Leaving every image behind, reproduce the records word for word.
=== Section Start ===
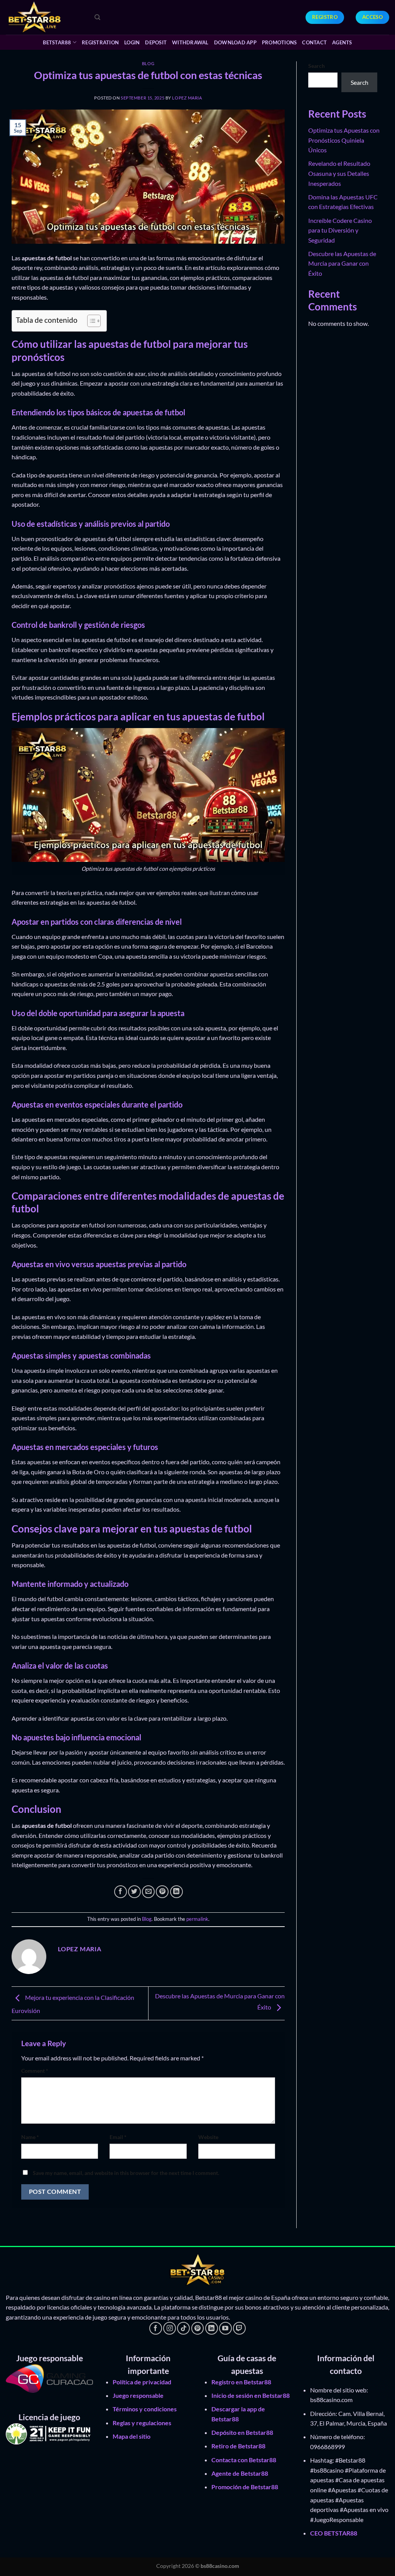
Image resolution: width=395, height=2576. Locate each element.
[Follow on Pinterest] (197, 2328)
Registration (100, 42)
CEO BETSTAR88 (333, 2533)
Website (208, 2137)
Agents (342, 42)
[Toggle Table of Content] (90, 320)
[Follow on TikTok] (183, 2328)
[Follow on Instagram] (169, 2328)
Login (132, 42)
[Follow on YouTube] (225, 2328)
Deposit (156, 42)
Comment (34, 2070)
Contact (314, 42)
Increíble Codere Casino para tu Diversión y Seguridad (340, 230)
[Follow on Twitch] (239, 2328)
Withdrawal (190, 42)
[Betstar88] (44, 17)
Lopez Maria (187, 97)
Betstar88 (57, 42)
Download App (235, 42)
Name (30, 2137)
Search (316, 65)
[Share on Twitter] (134, 1891)
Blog (148, 63)
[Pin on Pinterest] (162, 1891)
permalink (197, 1919)
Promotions (279, 42)
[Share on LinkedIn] (176, 1891)
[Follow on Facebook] (155, 2328)
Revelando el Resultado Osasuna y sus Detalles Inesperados (339, 173)
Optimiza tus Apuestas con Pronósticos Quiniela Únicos (344, 139)
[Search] (97, 17)
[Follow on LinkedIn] (211, 2328)
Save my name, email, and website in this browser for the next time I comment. (126, 2173)
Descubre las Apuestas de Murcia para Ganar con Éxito (342, 263)
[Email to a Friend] (148, 1891)
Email (118, 2137)
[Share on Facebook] (120, 1891)
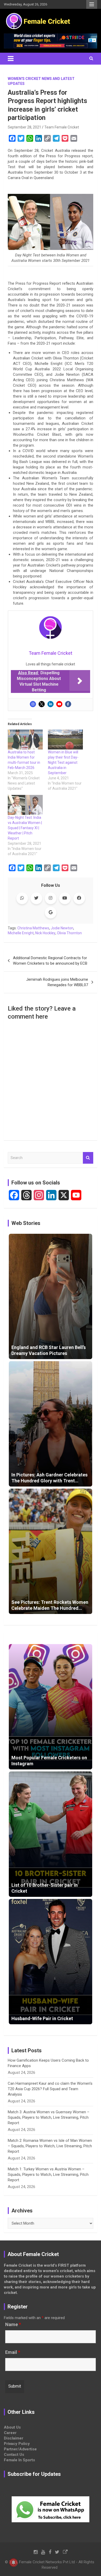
=== Section End ===
* [Solution to this task]:
Image resolution: width=395, height=2576. Locate each element.
[Follow on Pinterest] (197, 2328)
Registration (100, 42)
CEO BETSTAR88 (333, 2533)
Website (208, 2137)
Agents (342, 42)
[Toggle Table of Content] (90, 320)
[Follow on TikTok] (183, 2328)
[Follow on Instagram] (169, 2328)
Login (132, 42)
[Follow on YouTube] (225, 2328)
Deposit (156, 42)
Comment (34, 2070)
Contact (314, 42)
Increíble Codere Casino para tu Diversión y Seguridad (340, 230)
[Follow on Twitch] (239, 2328)
Withdrawal (190, 42)
[Betstar88] (44, 17)
Lopez Maria (187, 97)
Betstar88 (57, 42)
Download App (235, 42)
Name (30, 2137)
Search (316, 65)
[Share on Twitter] (134, 1891)
Blog (148, 63)
[Pin on Pinterest] (162, 1891)
permalink (197, 1919)
Promotions (279, 42)
[Share on LinkedIn] (176, 1891)
[Follow on Facebook] (155, 2328)
Revelando el Resultado Osasuna y sus Detalles Inesperados (339, 173)
Optimiza tus Apuestas con Pronósticos Quiniela Únicos (344, 139)
[Search] (97, 17)
[Follow on LinkedIn] (211, 2328)
Save my name, email, and website in this browser for the next time I comment. (126, 2173)
Descubre las Apuestas de Murcia para Ganar con Éxito (342, 263)
[Email to a Friend] (148, 1891)
Email (118, 2137)
[Share on Facebook] (120, 1891)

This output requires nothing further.